TRANSACTION COSTS



In a widely used but limited sense, transaction costs refer to the cost of transferring ownership or property rights. Transaction costs are associated with buying and selling different kinds of property, including real estate, stocks and bonds, and currencies. Examples of such transaction costs include brokers' fees and salespeople's commissions, among others. In calculating the transaction costs of buying and selling any kind of property, both the costs to the seller and those of the buyer are considered.

In another sense, transaction costs as discussed in economic theory refer to the cost of anything that might be defined as a transaction. Whenever goods exchange hands, there are transaction costs. Broadly defined, transaction costs include that which would have been saved had the goods not exchanged hands. Many transaction cost studies have been conducted to determine their effect on different aspects of economic behavior and performance.

In a simple bilateral exchange, it is generally easy to quantify transaction costs. When there are complex contracts calling for exchanges among many different parties, however, transaction costs become so complex that it may be impossible to quantify them. Studies of such complex transactions often rely on a qualitative discussion of transaction costs.

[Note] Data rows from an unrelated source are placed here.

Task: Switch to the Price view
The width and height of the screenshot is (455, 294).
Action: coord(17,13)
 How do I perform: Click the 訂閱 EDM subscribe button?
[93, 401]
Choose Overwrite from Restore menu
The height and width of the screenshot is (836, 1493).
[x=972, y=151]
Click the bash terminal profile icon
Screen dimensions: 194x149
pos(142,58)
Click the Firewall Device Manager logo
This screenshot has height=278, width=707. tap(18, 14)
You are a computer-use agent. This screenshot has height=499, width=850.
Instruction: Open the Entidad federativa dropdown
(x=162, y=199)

Depending on the situation, transaction costs may be independent of the quantity or value of goods transferred. In other cases there may be pronounced economies of scale, where larger transactions incur relatively smaller transaction costs on a cost per unit basis. It is clear, however, that the existence of transaction costs serves to reduce the overall volume of transactions in an economy. As the cost of transferring of goods increases, traders have a stronger incentive to minimize the number of their transactions.

Transaction costs have an interesting effect on currency trading. If there were no transaction costs in the foreign currency market, then each currency could be traded against any other currency using consistent rates. That is, the value of the dollar against the yen would equal the value of the yen against the British pound multiplied by the value of the British pound against the dollar. Since there are transaction costs involved, however, it is not possible to calculate consistent rates among the many different currencies. That is, one cannot in practice calculate the value of the dollar against the yen by measuring the values of the dollar and the yen against a third currency.

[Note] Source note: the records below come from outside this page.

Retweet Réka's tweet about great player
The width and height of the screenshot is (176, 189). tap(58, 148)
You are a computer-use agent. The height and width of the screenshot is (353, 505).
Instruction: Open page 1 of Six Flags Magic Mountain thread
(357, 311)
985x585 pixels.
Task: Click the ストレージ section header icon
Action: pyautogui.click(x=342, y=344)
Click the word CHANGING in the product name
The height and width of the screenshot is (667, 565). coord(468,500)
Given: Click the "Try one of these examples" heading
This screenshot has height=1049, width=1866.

Transaction costs also influence the structure of markets and the nature of intermediary networks. When transaction costs are low, a more complex intermediary network tends to arise. This is the case for financial assets such as securities, foreign exchange, commodity contracts, and gold, among others. The markets for these assets tend to move to where the transaction costs are lowest. As technological advances affect financial transactions and lower the transaction costs involved, it is anticipated that the financial system will become more elaborate, with greater specialization or division of labor and an increase in the number of transactions relative to the volume of traded assets.

It is also theorized that transaction costs determine what will be used as money, or a medium of exchange, in a particular economy. If one imagines that there are several commodities that could serve as a medium of exchange, the ones that will be chosen are those that involve the lowest transaction costs. The one that is selected as money, then, is the one with the lowest transaction cost (and holding cost). Thus, it can be seen that money serves to conserve resources that would otherwise disappear as transaction costs.